— Task objective —
Convert the rows from the line containing "Go to the Home page icon" through the line containing "(x=65, y=12)" into a JSON list of strings, one per line, skipping any blank lines and leaving out the pictures.

— Information provided —
----------
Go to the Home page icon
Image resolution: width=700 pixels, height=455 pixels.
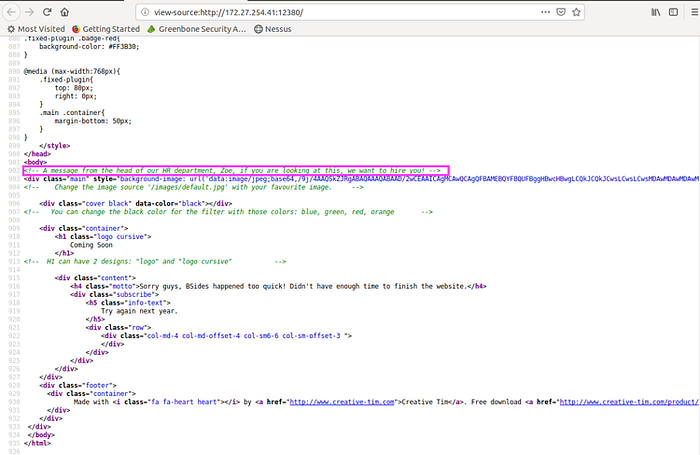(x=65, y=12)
----------
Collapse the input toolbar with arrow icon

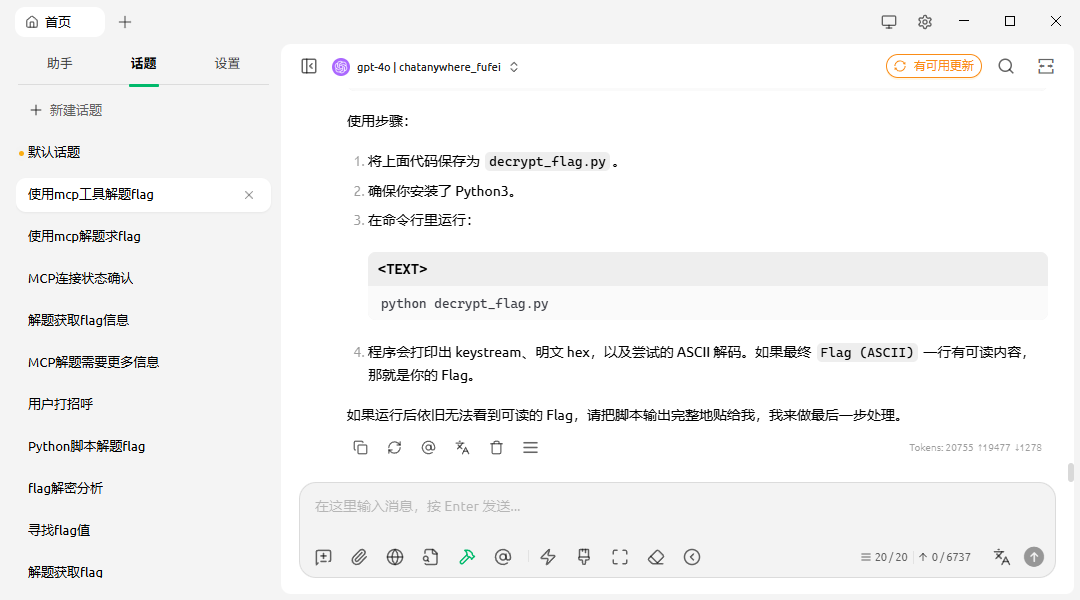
----------
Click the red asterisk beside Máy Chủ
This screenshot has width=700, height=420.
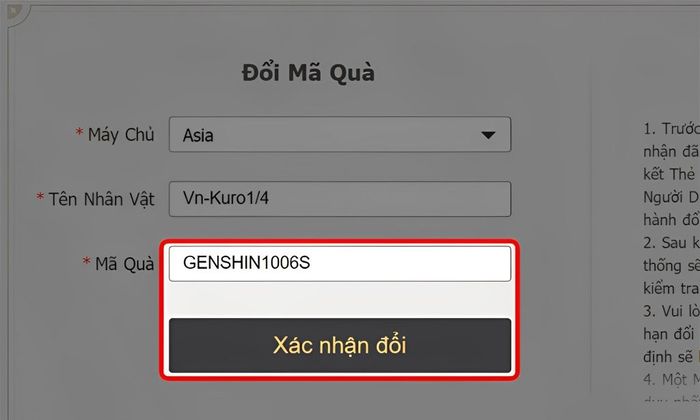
----------
— The output —
[
  "Go to the Home page icon",
  "Image resolution: width=700 pixels, height=455 pixels.",
  "(x=65, y=12)"
]